Nesta edição, o encontro irá abordar como tema central “Inovações, reflexões e práticas de excelência em Resíduos e Emissões” e seu impacto e alinhamento com os ODS 9, 11, 12, 13 e 17. À frente das discussões estarão Francisco Bianzini Filho, diretor da Rede Resíduo e também Conselheiro da Associação Brasileira dos Profissionais pelo Desenvolvimento Sustentável (ABRAPS) e do Fórum de Desenvolvimento da Zona Leste; e Edesio Brancatti Rocca, especialista em Serviços Técnicos e Tecnológicos do SENAI SP e pós-graduado em Gestão Ambiental Empresarial.

Ao longo do ano, diversos outros fóruns serão promovidos (confira a programação completa). Em abril, por exemplo, o foco será em “Energia e Recursos Hídricos” e, em maio, “Emissões e Proteção e Conservação”.
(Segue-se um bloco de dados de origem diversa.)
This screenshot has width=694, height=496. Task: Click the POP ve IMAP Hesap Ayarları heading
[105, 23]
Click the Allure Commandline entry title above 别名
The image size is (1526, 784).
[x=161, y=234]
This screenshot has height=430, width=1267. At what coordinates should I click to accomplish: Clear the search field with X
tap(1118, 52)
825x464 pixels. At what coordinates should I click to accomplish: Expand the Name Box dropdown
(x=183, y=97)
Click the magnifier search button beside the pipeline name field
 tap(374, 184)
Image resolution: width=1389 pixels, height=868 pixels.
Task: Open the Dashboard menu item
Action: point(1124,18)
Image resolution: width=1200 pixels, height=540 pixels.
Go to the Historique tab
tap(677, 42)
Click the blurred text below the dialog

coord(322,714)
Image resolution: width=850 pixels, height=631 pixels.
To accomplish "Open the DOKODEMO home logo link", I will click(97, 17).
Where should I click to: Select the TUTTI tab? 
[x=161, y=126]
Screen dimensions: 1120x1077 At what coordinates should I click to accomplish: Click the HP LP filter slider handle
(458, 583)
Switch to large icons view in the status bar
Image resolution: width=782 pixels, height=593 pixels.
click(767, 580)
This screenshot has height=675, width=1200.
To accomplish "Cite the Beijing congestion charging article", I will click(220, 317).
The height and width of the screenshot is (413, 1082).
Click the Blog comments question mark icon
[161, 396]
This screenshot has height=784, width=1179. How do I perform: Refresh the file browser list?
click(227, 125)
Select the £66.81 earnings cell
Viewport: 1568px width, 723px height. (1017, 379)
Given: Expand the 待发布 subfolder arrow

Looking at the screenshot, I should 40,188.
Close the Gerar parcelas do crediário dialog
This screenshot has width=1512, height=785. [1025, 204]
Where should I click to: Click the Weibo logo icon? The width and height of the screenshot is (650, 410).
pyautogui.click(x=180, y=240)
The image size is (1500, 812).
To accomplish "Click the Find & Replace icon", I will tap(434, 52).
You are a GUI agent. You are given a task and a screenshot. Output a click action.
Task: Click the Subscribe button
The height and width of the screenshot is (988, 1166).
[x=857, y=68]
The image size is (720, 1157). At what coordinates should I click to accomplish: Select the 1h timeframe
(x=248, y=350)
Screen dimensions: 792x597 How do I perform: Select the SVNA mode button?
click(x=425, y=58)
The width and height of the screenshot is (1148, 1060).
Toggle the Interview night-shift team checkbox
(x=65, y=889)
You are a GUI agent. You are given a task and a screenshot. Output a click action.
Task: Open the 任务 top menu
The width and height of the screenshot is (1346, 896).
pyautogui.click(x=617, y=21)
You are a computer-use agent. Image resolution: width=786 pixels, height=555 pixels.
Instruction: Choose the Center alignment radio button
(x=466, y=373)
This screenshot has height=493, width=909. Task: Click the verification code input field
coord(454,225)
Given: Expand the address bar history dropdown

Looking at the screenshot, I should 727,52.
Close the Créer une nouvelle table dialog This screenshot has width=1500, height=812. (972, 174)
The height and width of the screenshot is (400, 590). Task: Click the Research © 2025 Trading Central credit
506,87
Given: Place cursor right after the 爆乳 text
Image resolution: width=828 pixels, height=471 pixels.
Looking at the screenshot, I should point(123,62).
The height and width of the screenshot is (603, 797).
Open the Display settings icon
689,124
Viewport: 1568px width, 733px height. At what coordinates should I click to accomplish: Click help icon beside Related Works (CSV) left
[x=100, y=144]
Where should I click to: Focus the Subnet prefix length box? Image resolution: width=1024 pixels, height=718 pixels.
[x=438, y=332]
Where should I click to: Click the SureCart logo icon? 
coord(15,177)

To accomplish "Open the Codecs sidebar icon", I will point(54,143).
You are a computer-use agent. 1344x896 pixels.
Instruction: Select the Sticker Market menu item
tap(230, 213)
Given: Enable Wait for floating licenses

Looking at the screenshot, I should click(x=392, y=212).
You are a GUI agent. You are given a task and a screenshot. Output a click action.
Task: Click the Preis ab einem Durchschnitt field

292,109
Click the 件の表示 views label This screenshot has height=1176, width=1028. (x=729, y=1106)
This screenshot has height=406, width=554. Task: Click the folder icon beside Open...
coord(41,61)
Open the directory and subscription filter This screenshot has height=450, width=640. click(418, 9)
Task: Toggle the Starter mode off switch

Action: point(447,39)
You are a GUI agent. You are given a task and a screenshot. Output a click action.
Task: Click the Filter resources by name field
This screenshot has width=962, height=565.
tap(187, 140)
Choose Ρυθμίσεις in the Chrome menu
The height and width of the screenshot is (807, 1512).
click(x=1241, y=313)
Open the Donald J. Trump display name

Para participar do II Fórum, os interessados devem fazer a sua inscrição, gratuita, pelo site (clique aqui). O evento será realizado no Auditório do Senai SP (Alameda Barão de Limeira 539, Santa Cecilia, São Paulo), das 9h às 12h. O encontro contará também com transmissão ao vivo pela página do Facebook do Instituto Mais. Outras informações pelos telefones: (11) 3729-9005 e 3257-9660.

 

Seleção

 

Os projetos que serão apresentados nos fóruns foram certificados pelo Programa Benchmarking Brasil, um selo de sustentabilidade que já certificou mais de 350 cases de boas práticas de sustentabilidade com a colaboração voluntária de aproximadamente 200 especialistas de 21 diferentes países em seus 15 anos de existência.

O processo seletivo para este ano está com inscrições abertas até o dia 31 de março e é exclusivo para pessoas jurídicas (veja regulamento).

Entre os critérios de avaliação estão questões como: capacidade técnica da equipe, sua multidisciplinaridade e interfaces; qualidade de formatação e desempenho na implementação do projeto; capacidade de mobilização; potencial de interferência da iniciativa com a política socioambiental da instituição definindo posicionamentos, comprometimentos e investimentos futuros nesta e/ou outras iniciativas; resultados conquistados (indicadores quantitativos e qualitativos); e potencial de replicabilidade do case.